Internet 2.0 also did analysis of Chinese government procurement records which showed at least 10 contracts between 2016 and 2019 from the CCP’s propaganda department to conduct influence or propaganda over Tencent platforms.
The value of the 10 contracts was just over ¥2.3 million ($500,000). They were awarded to subsidiaries owned by Tencent or companies which Tencent chief executive and chairman Ma Huateng has a controlling stake.
Senator Paterson added the report “also lays bare how blatant the cooperation between companies like Tencent and the Chinese Communist Party is for the purposes of propaganda. Liberal democracies must grapple with the serious risk of foreign interference posed by these platforms”.
In WeChat’s submission to the Select Committee on Foreign Interference through Social Media, it said: “WeChat prohibits paid promotional content regarding: a candidate for an election; a political party; or any elected or appointed government official appealing for votes for an election; appeals for financial support for political purposes; and a law, regulation or judicial outcome, including changes to any such matter.”
However, Internet 2.0 said the wording of the policy is muddled and the CCP can exert considerable pressure on WeChat.
“One could argue that any democratically elected politician at all times was either appealing for votes or making content regarding a legislative outcome.
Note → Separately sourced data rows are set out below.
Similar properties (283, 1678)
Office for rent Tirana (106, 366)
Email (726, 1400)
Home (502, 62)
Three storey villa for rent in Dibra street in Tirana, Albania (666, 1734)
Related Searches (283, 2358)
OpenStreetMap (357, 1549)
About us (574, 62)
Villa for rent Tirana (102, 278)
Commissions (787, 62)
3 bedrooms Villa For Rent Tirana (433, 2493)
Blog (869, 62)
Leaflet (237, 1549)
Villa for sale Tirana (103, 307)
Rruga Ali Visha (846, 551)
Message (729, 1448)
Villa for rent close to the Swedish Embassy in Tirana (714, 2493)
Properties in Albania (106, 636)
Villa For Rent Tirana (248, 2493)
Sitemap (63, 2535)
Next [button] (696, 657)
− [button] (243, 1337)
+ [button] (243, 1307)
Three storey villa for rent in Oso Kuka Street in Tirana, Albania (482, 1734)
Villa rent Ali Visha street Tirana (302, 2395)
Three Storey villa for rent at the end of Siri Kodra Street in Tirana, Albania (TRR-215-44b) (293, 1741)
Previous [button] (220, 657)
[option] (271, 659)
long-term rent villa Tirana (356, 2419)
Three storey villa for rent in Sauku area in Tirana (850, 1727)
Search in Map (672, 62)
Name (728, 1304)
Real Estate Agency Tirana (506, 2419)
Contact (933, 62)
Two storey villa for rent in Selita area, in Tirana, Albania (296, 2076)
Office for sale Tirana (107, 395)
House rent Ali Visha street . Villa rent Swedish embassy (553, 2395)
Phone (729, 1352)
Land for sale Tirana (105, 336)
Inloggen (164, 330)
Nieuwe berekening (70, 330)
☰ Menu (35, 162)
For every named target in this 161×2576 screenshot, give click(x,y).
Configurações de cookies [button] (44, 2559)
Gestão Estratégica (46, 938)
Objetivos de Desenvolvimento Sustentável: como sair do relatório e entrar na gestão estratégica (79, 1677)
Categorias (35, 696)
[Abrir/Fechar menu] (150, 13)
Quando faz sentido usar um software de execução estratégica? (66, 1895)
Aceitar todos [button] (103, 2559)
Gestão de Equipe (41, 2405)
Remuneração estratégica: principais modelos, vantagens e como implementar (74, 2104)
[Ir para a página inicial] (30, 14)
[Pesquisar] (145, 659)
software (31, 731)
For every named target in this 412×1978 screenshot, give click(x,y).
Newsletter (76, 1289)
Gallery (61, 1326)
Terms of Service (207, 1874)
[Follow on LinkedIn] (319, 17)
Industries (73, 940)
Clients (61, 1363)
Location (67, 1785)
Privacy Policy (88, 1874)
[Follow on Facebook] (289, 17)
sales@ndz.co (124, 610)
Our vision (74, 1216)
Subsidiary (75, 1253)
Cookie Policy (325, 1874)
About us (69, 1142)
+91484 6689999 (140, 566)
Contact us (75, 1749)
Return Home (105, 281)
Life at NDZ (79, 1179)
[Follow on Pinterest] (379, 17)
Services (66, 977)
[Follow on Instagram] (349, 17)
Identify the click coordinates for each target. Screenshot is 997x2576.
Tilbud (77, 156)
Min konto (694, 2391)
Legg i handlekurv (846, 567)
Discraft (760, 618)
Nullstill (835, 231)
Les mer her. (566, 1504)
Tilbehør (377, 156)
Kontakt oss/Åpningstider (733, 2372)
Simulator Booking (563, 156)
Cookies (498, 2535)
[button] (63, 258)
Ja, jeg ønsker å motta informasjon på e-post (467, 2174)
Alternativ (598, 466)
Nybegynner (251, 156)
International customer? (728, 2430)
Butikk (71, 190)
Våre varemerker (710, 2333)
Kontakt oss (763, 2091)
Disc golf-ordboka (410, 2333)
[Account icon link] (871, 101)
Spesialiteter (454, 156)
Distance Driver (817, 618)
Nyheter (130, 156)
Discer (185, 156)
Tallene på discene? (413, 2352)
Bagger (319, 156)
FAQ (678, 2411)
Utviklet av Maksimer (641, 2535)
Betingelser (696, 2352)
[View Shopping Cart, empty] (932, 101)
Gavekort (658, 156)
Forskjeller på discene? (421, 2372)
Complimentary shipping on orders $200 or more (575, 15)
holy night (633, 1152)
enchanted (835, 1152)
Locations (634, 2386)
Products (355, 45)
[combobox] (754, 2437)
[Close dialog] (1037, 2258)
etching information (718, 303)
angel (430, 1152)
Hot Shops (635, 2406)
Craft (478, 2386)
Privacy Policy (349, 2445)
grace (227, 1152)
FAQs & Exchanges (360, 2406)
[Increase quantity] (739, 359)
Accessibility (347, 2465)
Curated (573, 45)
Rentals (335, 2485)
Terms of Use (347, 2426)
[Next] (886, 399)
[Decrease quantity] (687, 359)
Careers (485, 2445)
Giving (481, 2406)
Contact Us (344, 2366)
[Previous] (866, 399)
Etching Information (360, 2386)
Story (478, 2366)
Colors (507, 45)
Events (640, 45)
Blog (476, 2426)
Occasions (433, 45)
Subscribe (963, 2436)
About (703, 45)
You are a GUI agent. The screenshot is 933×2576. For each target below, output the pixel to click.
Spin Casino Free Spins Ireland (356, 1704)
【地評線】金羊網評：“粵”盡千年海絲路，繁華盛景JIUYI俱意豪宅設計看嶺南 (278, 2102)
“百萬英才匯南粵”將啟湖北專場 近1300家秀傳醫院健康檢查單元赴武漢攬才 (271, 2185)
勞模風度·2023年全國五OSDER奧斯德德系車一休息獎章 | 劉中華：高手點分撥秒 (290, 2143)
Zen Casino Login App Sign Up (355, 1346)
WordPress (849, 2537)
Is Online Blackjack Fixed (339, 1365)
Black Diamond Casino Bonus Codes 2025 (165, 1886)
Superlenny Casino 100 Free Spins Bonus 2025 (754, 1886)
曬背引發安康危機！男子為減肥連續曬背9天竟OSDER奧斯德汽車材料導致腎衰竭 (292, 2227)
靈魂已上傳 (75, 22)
This, in essence, is what politicians do,” the report said.
“We also found this policy contradictory in its implementation as most Australian politicians have been making this type of content and distributing it on WeChat.
“Lastly, we struggled to see how WeChat could enforce these policies while also adhering to their other policy of not breaching any applicable laws and regulations,
“In the United States for example freedom of speech is a constitutional right, WeChat’s policies possibly run-in direct contradiction to these constitutional rights.
“Basically, we struggled to comprehend how WeChat could regulate content and combat misinformation while also regulating content which breached any applicable laws but then bar all political content.”